Haemodialysis Access Catheter Dressing and Stopper – the good, the bad and the ugly

Wednesday 2014-02-19

Last week I’ve had the best dressing ever, which lasted a whole week without being retouched for six days, and can really be said waterproof. For the entire week it stayed snug along the contour of shoulder, chest and armpit. In the past 5 months I must had about 30 changes, none of which stayed in shape or in position for long.
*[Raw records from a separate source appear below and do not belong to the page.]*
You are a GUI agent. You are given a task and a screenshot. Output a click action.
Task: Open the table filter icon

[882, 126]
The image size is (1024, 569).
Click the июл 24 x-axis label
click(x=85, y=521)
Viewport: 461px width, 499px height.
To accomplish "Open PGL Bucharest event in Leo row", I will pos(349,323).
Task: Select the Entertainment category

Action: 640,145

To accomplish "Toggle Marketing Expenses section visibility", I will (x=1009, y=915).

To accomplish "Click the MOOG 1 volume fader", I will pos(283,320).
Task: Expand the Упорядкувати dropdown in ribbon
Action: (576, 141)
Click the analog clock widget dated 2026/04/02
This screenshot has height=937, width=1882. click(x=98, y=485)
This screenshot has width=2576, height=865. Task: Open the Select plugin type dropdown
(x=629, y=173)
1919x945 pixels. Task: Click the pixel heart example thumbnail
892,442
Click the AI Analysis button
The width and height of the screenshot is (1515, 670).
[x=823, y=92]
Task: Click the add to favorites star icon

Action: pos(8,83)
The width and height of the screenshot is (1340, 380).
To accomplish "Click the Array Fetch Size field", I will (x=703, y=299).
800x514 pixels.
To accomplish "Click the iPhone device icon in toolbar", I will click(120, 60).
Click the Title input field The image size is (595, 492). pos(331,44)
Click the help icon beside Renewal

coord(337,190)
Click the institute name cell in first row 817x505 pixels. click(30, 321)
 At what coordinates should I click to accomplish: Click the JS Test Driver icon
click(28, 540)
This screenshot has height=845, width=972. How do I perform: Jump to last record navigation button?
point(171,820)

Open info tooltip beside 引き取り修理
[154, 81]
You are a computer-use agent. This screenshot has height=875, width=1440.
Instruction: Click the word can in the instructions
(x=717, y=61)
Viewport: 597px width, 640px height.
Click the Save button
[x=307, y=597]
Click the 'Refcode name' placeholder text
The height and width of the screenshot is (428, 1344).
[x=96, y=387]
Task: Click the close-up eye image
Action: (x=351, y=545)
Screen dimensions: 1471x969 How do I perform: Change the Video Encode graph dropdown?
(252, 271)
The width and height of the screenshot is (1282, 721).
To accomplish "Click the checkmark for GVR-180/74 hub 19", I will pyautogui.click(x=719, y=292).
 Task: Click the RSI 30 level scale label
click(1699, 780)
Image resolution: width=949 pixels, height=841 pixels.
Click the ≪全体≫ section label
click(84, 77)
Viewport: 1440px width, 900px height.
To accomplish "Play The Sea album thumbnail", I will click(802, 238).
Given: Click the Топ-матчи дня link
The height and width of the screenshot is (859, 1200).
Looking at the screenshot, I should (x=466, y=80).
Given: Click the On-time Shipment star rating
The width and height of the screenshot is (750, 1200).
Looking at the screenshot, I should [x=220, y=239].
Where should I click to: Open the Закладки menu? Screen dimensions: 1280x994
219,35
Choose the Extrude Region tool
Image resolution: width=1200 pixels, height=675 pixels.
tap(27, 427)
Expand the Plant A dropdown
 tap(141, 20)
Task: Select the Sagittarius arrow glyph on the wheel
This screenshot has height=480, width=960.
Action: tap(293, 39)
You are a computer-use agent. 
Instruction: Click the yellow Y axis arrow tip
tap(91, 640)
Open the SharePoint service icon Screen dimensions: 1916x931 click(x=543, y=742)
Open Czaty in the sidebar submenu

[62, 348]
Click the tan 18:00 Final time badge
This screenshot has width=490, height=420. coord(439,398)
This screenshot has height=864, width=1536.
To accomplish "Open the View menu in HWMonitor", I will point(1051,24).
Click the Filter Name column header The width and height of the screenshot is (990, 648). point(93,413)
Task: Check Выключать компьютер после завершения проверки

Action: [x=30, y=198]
The quality of dressing material has the following different types and the skill of users varies, the chance of having a good dressing is to land in the hospital with good dressing and a capable nurse, in my case is 30 to 1.

Material wise for the dressing, hospital M has the best one, sturdy, strong, and smart, a transparent plastic with the inside loop lined with net ventilating adhesive fibre. Together a blue paper covered sponge button lined with antibiotics is used underneath the dressing circling the catheter entrance covering the flesh. When it is used properly should be waterproof, but due to my queer catheter position perfection is rarely achieved and hence need retouching after getting home on dress changing day.

Another type which is also commonly used in some hospitals is also made of plastic without the accompanying blue button, the looping fabric is not sealed with plastic, the single layer adhesive soft fibre doesn’t stick fast enough, with moisture especially in summer when one often sweat, it is likely to unstuck and the seal opens easily.

The third commonly used in other hospitals is the worst of them all, a plain, sandwich rapper like plastic with adhesive edges which curls and rolls back up easily, and before one gets home the dressing is already shrunk in size. When this one is used with the button proofs to be even more problematic. Underneath the dressing is airtight, the plastic clings to the skin, if one perspires the sponge button sucks up all moisture, fattens up and moves away, left the blue paper on top sucked to the catheter entrance point to the flesh. The sucking power looks so strong to me, when such things happen I often fear that this little piece of paper could be sucked into my flesh, however, this has not yet happened so far, but scary nonetheless.

With all the dressing having adhesive issues, I always keep rolls of sticky tapes handy, the strong ones are most preferable, even though when peeling them off often left the skin pink and raw with blood spot visible, part of the flesh could literarily torn off, one need to rotate sticking position to avoid repeated injure.

One other thing needs a mention is the catheter stopper. There are two types are in use, a short one and a long one. The short one is simple, tooth paste cap like flat top screw up stopper, 1cm in diameter, 0.8cm in length with vertical ribs of 0.3cm apart, easy to use and wearer friendly.


The long one, 1cm in both diameter and in length with vertical ribs of 0.1cm apart, the tip end stretches on to a thinner rod  of 0.8cm in length and 0.7cm in diameter with one single screw line at the tip which when touching the skin felt rough and scratchy, and its length proof to be cumbersome. The wearer can’t sustain a close or bear hug which would be dangerous when the rough edges is pressed against flesh. The closed ribs on the stopper are not friendly to the fingers when screwing it on. The short one is not flawless either, the reason today I had both a short and a long one on was because the other short one rolled away on holiday.